Over the past couple years we have seen many instances of online companies experiencing major data breaches due to poor or non-existent password hashing techniques. Organizations such as eHarmony, LinkedIn, LivingSocial, Last.fm, have collectively had millions of user passwords stolen. Despite widespread publicity around these breaches, and many reporters calling out the mistakes these companies have made around their hashing techniques, these types of breaches are only becoming more common.
Fortunately, for companies who want to prevent a data breach of their users’ passwords and and other personal information, and keep their names out of the headlines, it is fairly easy to do hashing right.
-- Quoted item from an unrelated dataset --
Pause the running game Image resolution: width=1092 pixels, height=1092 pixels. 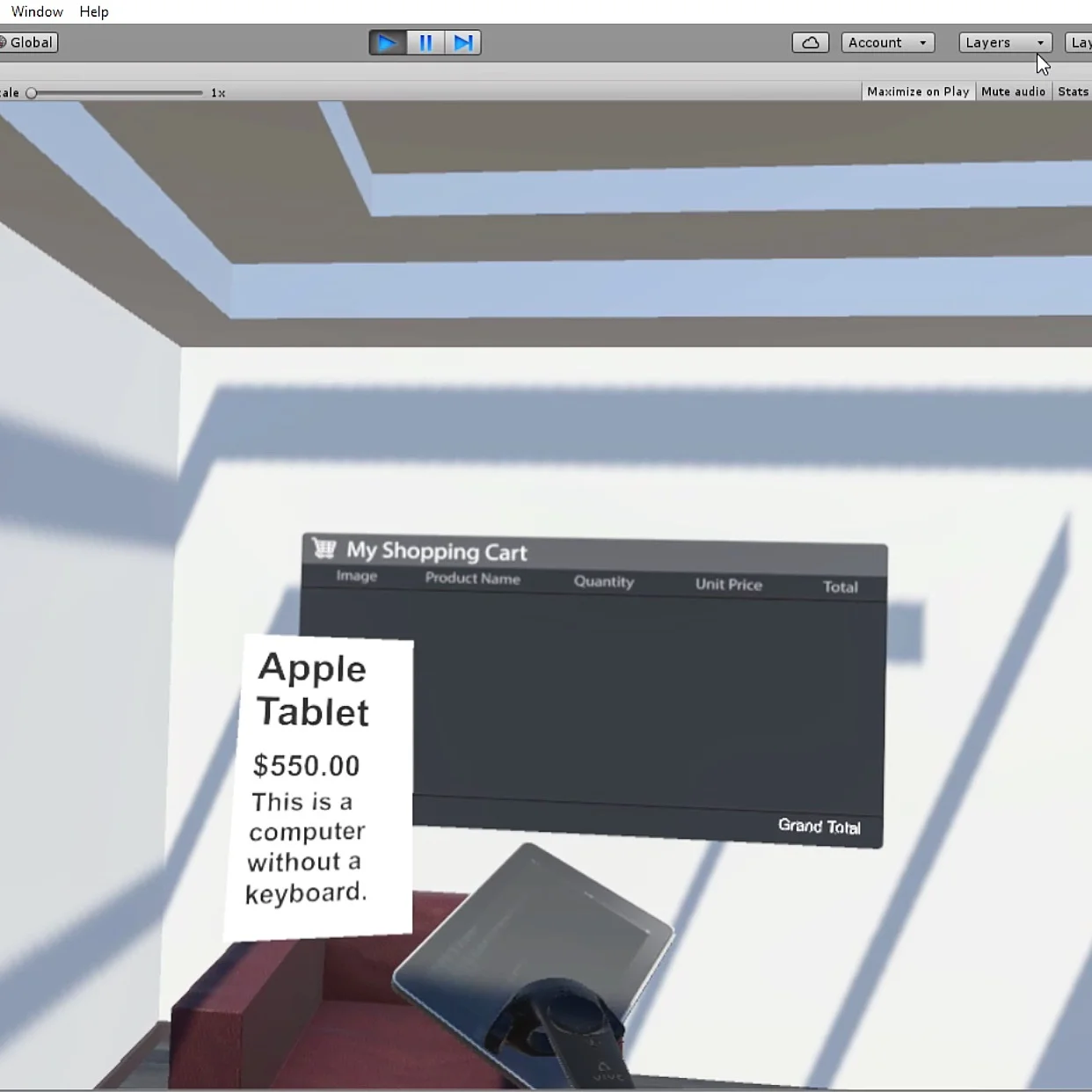tap(426, 42)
Four things you should do to get password hashing right:
- Choose a good quality hash algorithm. Do NOT use MD5 or SHA-1. These are known to be weak and you should just never use them. Use one of the SHA-2 family of hashes such as SHA-256 or SHA-512. Yes, I know about the theoretical weaknesses of the SHA-2 family and that we will soon have a replacement for SHA-2. But use the best you can for now.
- Always use Salt with your hashes. A Salt is some extra data that you add to your password (or any other field that you are hashing) to avoid a rainbow table or brute force attack on the hashed value. Adding Salt can make cracking a hashed value much more difficult.
- Use a strong Salt value. Using a few characters such as a GUID or short hex string won’t really give you that much additional protection. I would recommend adding a minimum of 128-bits of cryptographically strong Salt to the password you are hashing. We use a 256-bit value in our applications. Using an encryption key might be an excellent choice for your Salt value if it is provably cryptographically strong.
- Protect your Salt. Leaving the Salt value lying around in a user file or in the clear is a really bad idea. An attacker who has easy access to the Salt value can efficiently attack the hashed value. You must protect the Salt value as you would an encryption key by using an external key management hardware security module (HSM).
If you take these four steps you will have a much more secure and defensible strategy for hashed passwords, will take you a long way down the road to better security of users’ sensitive information.